The problem —
Could you print all the entries below exactly as they appear, omitting the pictures?

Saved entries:
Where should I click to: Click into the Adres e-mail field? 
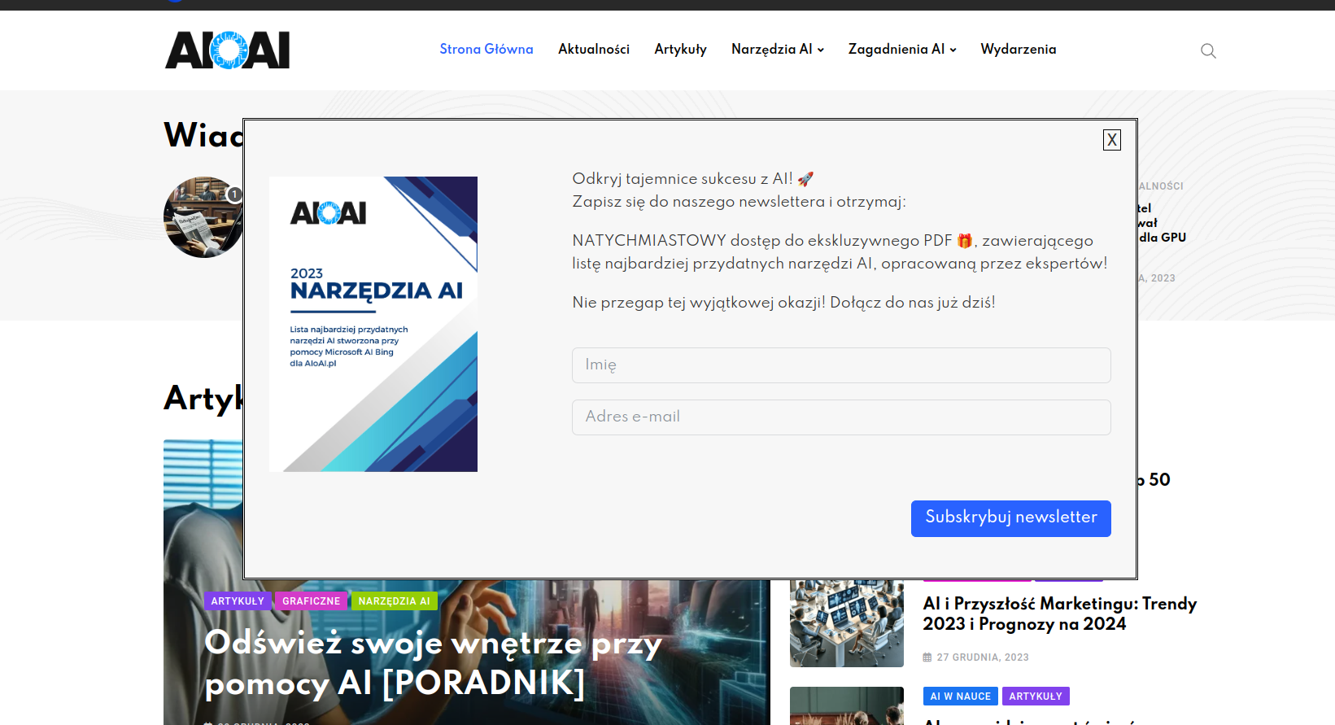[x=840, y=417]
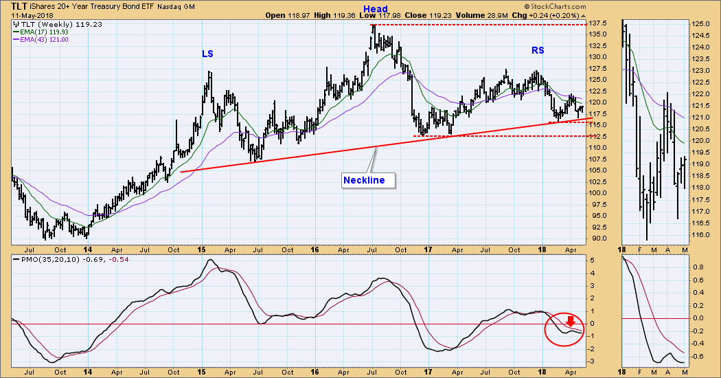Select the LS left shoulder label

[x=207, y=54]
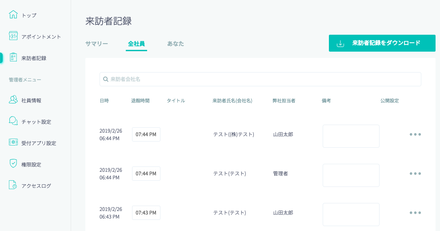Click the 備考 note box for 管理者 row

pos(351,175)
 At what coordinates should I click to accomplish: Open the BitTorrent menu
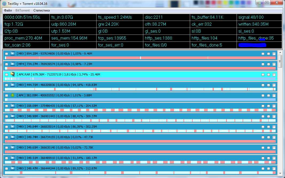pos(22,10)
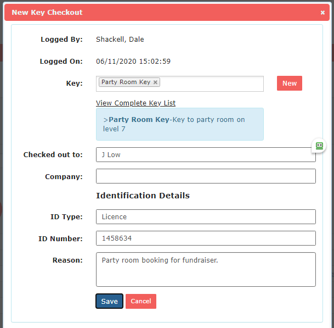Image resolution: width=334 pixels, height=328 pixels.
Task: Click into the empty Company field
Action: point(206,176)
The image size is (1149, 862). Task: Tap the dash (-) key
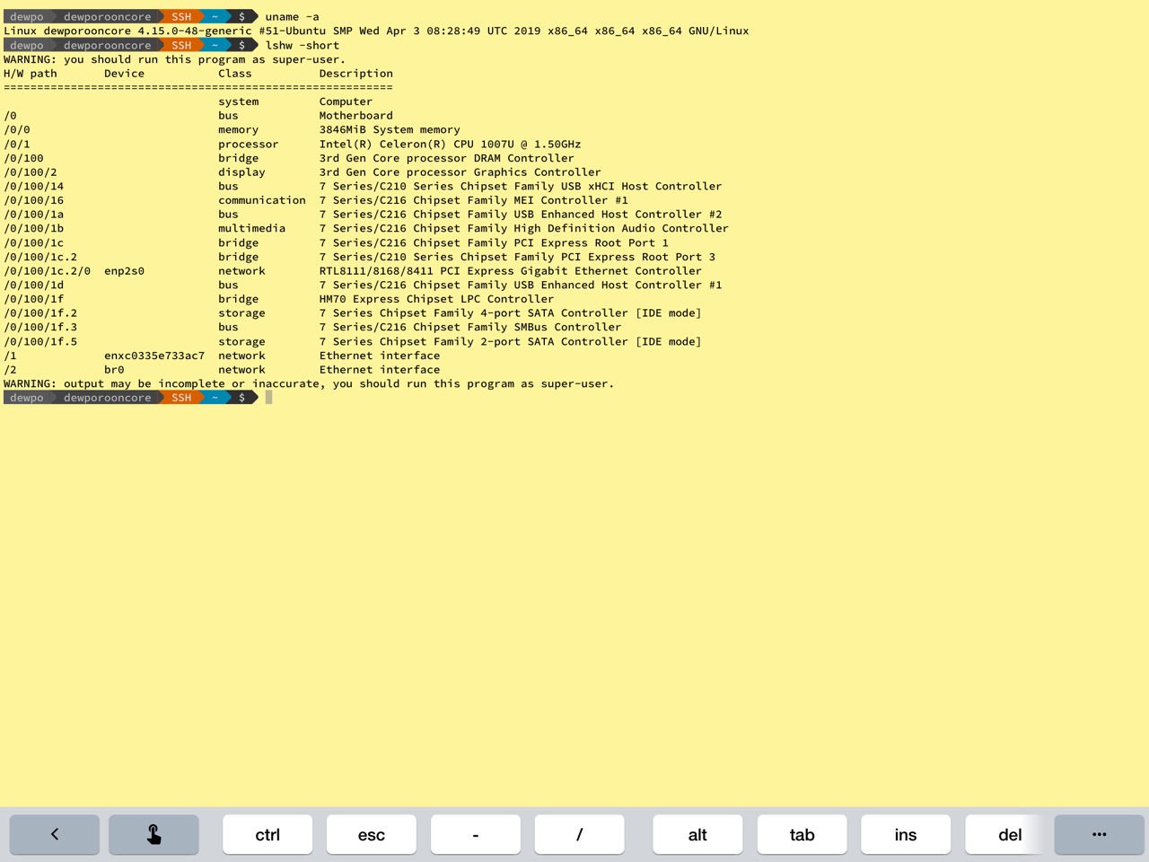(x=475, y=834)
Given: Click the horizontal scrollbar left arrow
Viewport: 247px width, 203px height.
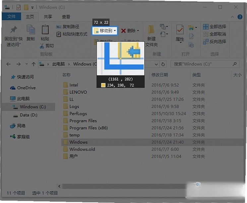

Output of the task —
Where should I click to: Click into the Adres e-mail field? 
[x=840, y=417]
Select the LS left shoulder label

[x=207, y=54]
Click the 備考 note box for 管理者 row

pos(351,175)
 At what coordinates should I click to accomplish: Open the BitTorrent menu
pos(22,10)
Image resolution: width=334 pixels, height=328 pixels.
Task: Click into the empty Company field
Action: point(206,176)
The image size is (1149, 862). Task: Tap the dash (-) key
(x=475, y=834)
Given: Click the horizontal scrollbar left arrow
Viewport: 247px width, 203px height.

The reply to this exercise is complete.